▶ [RECORD EXCERPTS]:
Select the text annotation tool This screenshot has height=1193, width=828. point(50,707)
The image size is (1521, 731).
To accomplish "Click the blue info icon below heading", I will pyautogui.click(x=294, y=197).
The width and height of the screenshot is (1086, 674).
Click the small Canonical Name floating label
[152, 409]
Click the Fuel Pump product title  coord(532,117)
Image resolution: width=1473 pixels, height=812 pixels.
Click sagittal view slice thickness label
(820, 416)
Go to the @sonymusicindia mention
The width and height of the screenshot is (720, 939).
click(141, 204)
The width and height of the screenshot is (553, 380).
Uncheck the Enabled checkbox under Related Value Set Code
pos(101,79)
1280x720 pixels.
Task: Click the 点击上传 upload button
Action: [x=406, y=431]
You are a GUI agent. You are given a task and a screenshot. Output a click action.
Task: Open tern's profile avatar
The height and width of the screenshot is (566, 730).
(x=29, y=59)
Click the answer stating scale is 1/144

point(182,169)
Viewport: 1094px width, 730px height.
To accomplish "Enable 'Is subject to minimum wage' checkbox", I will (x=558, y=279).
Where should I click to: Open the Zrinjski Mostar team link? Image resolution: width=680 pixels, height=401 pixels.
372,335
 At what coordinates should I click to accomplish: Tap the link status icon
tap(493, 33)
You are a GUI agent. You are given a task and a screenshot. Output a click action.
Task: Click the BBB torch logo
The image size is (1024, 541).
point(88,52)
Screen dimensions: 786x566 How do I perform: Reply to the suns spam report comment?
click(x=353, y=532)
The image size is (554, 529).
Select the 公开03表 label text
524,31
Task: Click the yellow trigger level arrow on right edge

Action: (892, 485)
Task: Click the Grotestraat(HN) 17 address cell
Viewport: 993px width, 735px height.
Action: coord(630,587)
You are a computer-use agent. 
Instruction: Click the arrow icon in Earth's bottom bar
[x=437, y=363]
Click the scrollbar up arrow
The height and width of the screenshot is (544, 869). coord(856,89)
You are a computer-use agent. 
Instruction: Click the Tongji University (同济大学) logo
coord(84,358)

▶ [WORK ITEM]:
Repeat word for word the lines running from the line containing "Viewport: 993px width, 735px height." to the end of the entries above, inclusive.

▶ [REPLY TO THE EXERCISE]:
Viewport: 993px width, 735px height.
Action: coord(630,587)
You are a computer-use agent. 
Instruction: Click the arrow icon in Earth's bottom bar
[x=437, y=363]
Click the scrollbar up arrow
The height and width of the screenshot is (544, 869). coord(856,89)
You are a computer-use agent. 
Instruction: Click the Tongji University (同济大学) logo
coord(84,358)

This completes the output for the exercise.